The word hung in the air like a weapon, dripping with venom.

The very thought was shocking. Days of fighting reduced to this. Tony McAnthony looked at the broken faces around him. He could see pride and courage, but he could also see defeat. And huge bitter disappointment.

Some fighters lay unmoving. They'd given their lives for their vision of a free Ireland. Shattered glass, and broken chairs and debris lay everywhere.
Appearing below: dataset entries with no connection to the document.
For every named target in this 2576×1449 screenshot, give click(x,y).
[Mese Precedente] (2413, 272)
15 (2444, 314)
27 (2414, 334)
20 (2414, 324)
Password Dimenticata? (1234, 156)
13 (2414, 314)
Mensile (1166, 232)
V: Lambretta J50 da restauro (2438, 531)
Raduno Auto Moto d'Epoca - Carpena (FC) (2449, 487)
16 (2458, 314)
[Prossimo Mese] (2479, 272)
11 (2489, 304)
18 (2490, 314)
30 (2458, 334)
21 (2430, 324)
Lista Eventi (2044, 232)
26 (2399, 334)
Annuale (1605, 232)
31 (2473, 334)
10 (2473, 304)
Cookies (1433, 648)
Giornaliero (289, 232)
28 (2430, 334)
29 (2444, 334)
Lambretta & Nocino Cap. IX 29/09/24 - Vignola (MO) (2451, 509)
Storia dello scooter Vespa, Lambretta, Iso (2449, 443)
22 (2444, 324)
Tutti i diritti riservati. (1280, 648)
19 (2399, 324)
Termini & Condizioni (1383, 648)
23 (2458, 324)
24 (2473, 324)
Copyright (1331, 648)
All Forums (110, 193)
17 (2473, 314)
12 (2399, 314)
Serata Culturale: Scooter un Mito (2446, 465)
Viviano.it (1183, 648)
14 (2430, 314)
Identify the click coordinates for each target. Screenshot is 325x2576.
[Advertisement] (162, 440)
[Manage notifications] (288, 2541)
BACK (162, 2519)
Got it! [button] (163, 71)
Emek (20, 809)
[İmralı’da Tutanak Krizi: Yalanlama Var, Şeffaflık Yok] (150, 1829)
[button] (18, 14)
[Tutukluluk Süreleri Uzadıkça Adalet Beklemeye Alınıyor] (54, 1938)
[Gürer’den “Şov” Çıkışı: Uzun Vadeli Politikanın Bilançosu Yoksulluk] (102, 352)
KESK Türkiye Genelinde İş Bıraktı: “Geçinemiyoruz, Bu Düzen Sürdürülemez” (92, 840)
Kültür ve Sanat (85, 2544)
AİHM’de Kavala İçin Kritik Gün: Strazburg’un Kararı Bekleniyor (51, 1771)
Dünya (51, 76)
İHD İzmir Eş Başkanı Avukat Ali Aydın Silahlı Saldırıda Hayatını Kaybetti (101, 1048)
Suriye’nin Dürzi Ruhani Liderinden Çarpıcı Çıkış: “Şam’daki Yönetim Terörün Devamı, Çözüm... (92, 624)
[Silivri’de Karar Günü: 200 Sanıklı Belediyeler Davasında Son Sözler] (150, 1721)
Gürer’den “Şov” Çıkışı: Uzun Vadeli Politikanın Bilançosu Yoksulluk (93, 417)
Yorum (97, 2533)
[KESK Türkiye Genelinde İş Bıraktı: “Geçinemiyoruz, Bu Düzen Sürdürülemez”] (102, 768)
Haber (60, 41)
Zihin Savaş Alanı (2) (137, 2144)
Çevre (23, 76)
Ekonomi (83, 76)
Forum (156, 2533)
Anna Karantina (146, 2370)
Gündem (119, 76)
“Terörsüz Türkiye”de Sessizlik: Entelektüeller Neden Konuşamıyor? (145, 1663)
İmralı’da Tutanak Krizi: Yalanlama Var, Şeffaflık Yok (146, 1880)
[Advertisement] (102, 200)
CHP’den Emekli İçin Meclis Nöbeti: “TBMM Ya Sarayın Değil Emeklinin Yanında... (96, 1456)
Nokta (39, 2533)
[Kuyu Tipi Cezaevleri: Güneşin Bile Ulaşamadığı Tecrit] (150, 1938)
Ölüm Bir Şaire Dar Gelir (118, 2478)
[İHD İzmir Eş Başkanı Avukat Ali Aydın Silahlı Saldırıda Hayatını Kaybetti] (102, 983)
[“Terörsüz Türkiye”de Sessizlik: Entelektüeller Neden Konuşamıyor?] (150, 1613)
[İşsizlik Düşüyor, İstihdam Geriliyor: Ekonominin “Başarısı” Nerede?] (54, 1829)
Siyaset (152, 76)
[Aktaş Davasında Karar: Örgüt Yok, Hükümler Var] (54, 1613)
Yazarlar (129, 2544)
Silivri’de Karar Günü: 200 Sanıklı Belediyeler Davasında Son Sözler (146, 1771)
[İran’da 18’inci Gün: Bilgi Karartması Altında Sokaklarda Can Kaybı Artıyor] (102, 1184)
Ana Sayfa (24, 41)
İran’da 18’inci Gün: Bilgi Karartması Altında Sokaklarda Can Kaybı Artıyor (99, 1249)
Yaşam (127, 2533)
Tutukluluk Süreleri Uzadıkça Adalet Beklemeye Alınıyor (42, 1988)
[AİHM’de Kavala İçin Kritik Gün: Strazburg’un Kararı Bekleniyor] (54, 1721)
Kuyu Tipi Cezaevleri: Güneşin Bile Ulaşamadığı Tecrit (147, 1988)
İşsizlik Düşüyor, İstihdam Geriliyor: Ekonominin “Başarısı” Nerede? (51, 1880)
Some had been hammered into rough wooden barricades and shooting vantage points. Papers were scattered along the marble floor; post office documents, stamps, food coupons, ration cards.

Days earlier, McAnthony had watched from the roof of the General Post Office, as several of the Rising leaders had broadcast the Proclamation to the world. Radio was still in its infancy, but the hope was that the broadcast would reach the ears of those who mattered in America.

McAnthony pondered his own fate. Would the British accept that he had been a non-combatant? He'd disobeyed his editor at the Times - Conor Sweeney - a good man, but a man with a limited viewpoint. Sweeney had a tendency to take a pro-British view and his views on rebel groups were prejudiced and naturally jaundiced. Perhaps that stemmed from Sweeney's Protestantism background. Tony wasn't sure.

He knew he was lucky to be alive. The Rising had been particularly strong in Dublin, unlike 1798, which failed when Wexford and parts of the North had rebelled but Dublin hadn't risen. This time things were different. Key buildings had been seized in Dublin: Jacob's Biscuit Factory, Clanwilliam House, which dominated Northumberland Street, Boland's Mill, the South Dublin Union and St Stephen's Green, and Dublin Castle. The GPO itself had been taken at the start of the week.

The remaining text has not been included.